Season Prediction: Orton is still quite a ways from realizing his potential but he should get more of an opportunity to play this year. The question is, is what we saw from him in Orlando indicative of what we’ll see from him this season? Or simply a case of lesser competition?
Kendrick Perkins, C
Strengths: Toughness, physical interior defense and intimidating presence on a team that desperately needs it. Solid rebounder.
Weaknesses: Has a tendency to get caught up in “mano a mano” moments with opponents, drawing technicals and committing stupid fouls. A non-factor on offense. During his days in Boston, he could actually score around the basket and knock down the 12-footer; games of 13 and 8 were not all that uncommon for him. Then came the knee injury he sustained in the 2010 Finals and that was the end of his offense.
Season Prediction: A perfect example of an “intangibles” guy, he’s a perfect candidate to be included in a deadline deal to bring in a scorer.
Andre Roberson, SF
Strengths: Rookie out of Colorado, excellent defender, long and wiry with good wingspan, runs the floor superbly and can finish emphatically in transition, can score around the basket.
Weaknesses: Not a good shooter, poor free-throw shooter.
Season Prediction: His defense will earn him significant minutes and his nose for the ball will have him involved in lots of important plays before season’s end.
Thabo Sefolosha, SG/SF
Strengths: Lockdown defender, “dagger” three-point shot maker.
Weaknesses: His role is to guard the opposing team’s best player and hit open shots when they present themselves; Sefolosha has done an admirable job in that respect. The question now is, is it time for the Thunder to upgrade at shooting guard? Has OKC run its course as a title contender driving a Buick at the 2 when they could have a Jaguar?
Season Prediction: Look for OKC to move him if the right deal comes along, most likely involving a big-time scorer.
Hasheem Thabeet, C
Strengths: At 7’3″, 260 pounds, he runs the floor well. Um … carries the team Gatorade cooler with nerves of steel and is also Durant’s go-to guy for his dry-cleaning pickups.

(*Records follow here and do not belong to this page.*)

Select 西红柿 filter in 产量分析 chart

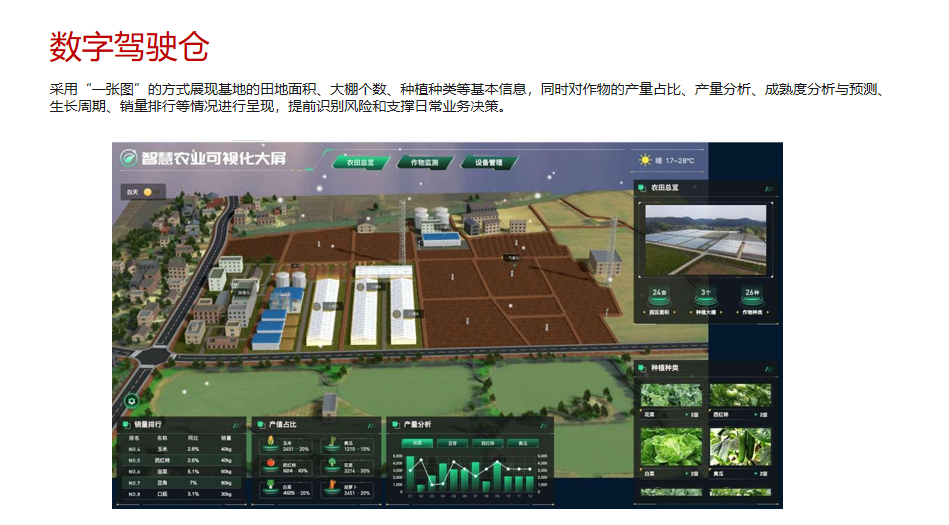[x=483, y=442]
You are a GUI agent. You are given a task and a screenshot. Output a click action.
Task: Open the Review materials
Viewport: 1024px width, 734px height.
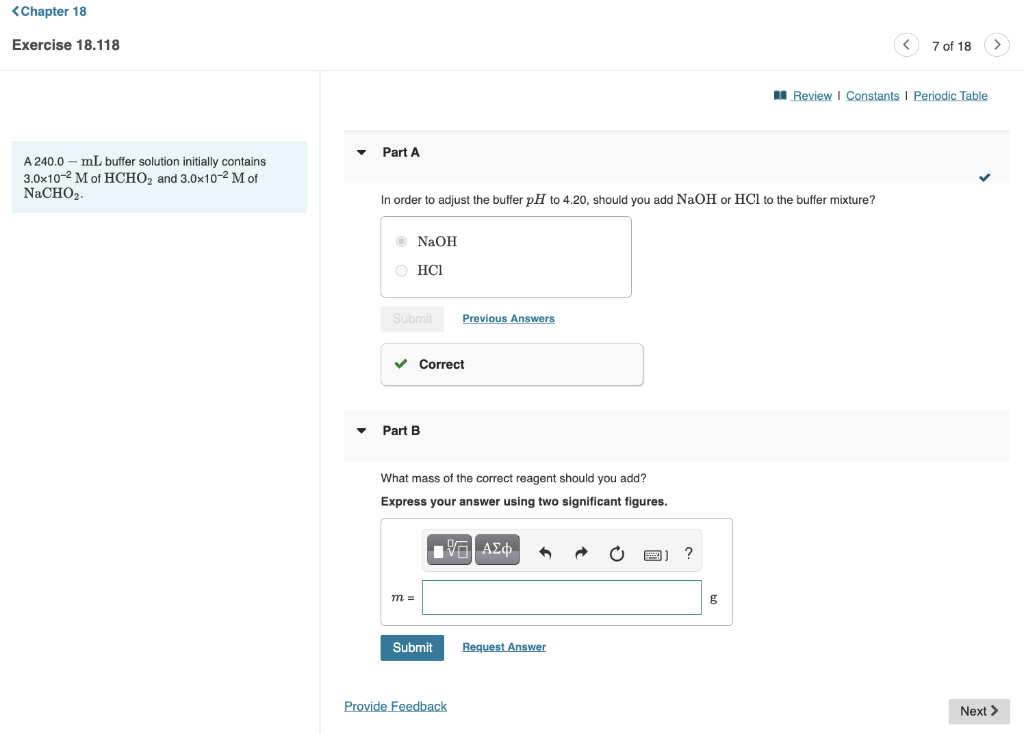pos(810,95)
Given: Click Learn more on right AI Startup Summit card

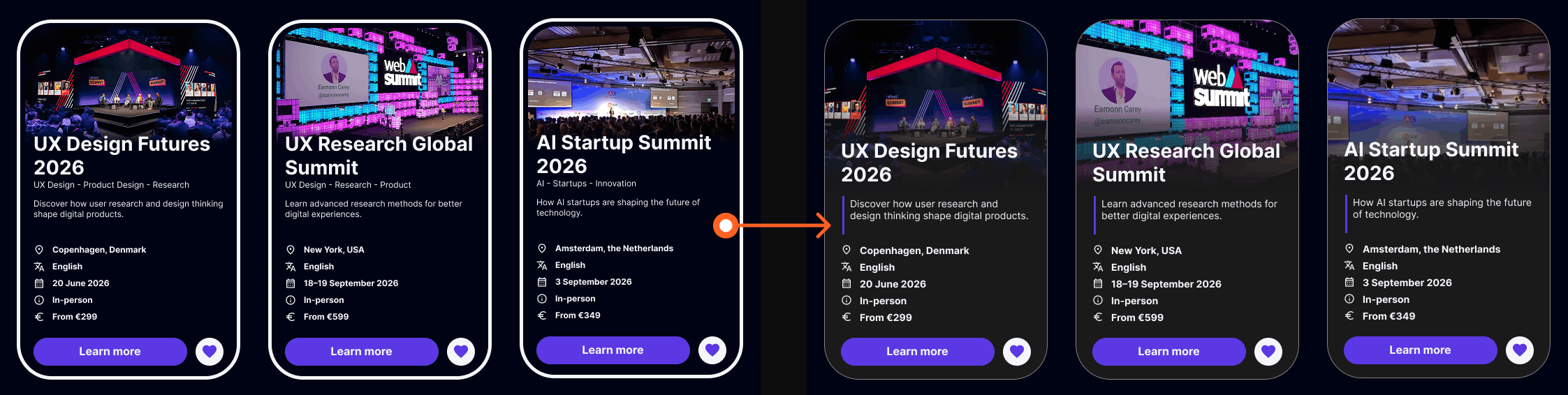Looking at the screenshot, I should [1421, 350].
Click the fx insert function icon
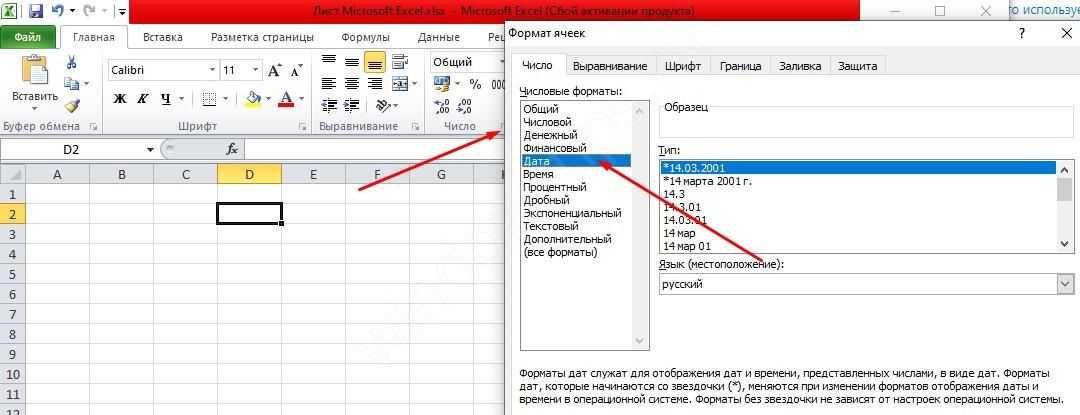The width and height of the screenshot is (1080, 415). pos(232,149)
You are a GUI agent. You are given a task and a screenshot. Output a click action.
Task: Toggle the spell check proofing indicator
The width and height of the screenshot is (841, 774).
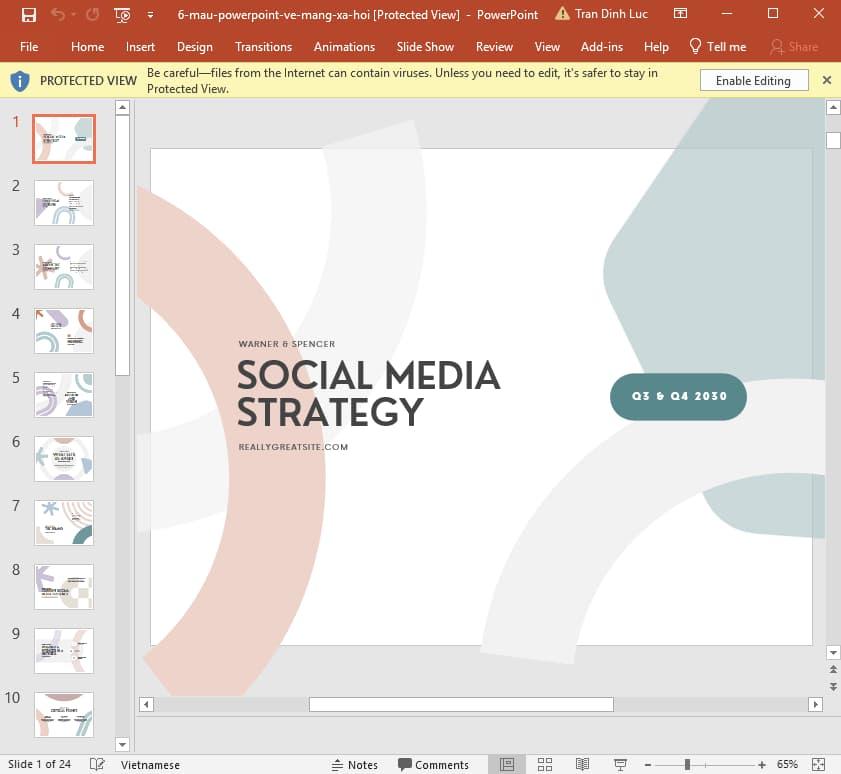point(96,764)
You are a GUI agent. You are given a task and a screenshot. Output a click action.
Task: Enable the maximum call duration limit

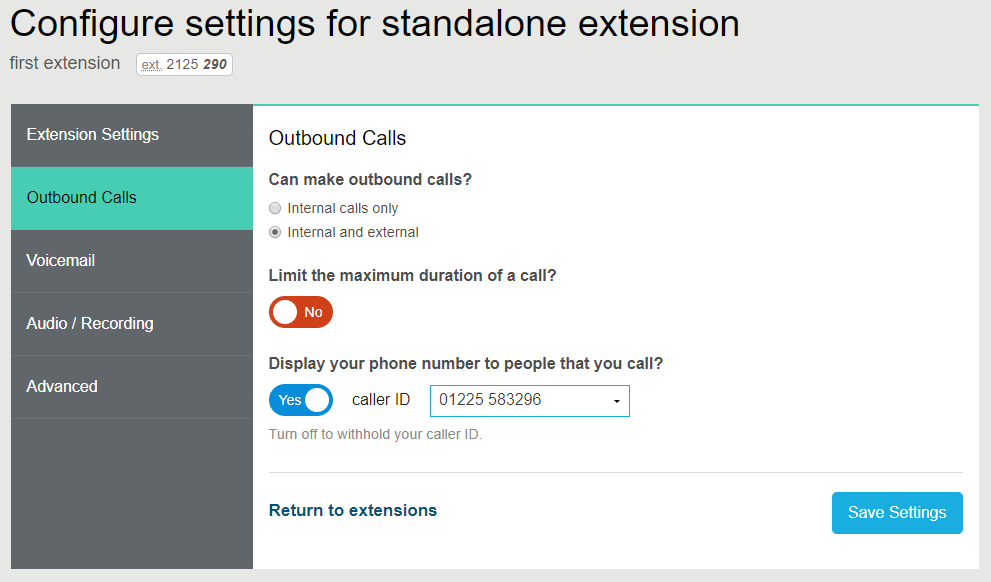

Weaknesses: Thabeet still has no concept of how to participate on the offensive end of the floor. He doesn’t alter or block enough shots for a guy his size. Needs to improve in virtually every area to have even the slightest chance of sustaining an NBA career.
Season Prediction: In all fairness to this young man out of UConn by way of Tanzania, Africa, he is still learning the game. As of right now, he can’t play. At the very least, he gives coach Brooks six extra fouls to play with every night.
Russell Westbrook, PG
Strengths: Attacks the rim with a ferocity not seen in a player his size ever. His energy and ability to push the pace while getting to the rack at will are essential to the Thunder’s success and identity. He’s one half of the league’s most potent one-two scoring punch and he has the ability to take over games for stretches and hit clutch shots.
Weaknesses: The flip side of Russell’s maniacal energy is that he will still sometimes play out of control, making critical mistakes with the rock. He also has a tendency to jack up ill-advised shots that needlessly waste possessions. He still doesn’t facilitate and find open teammates at the level of other elite points, but his primary role is to put pressure on defenses, not the typical point guard job description.
Season Prediction: Westbrook starts slow but finds his rhythm and has the usual year: 20+ points, 6-8 assists per game, another All-Star selection, lots of turnovers and 9-for-28 shooting nights. And the Thunder will need all of it.
OKlahoma City Thunder 2013-14 Season Prediction: 47-35, second in the Northwest Division, sixth seed in the Western Conference.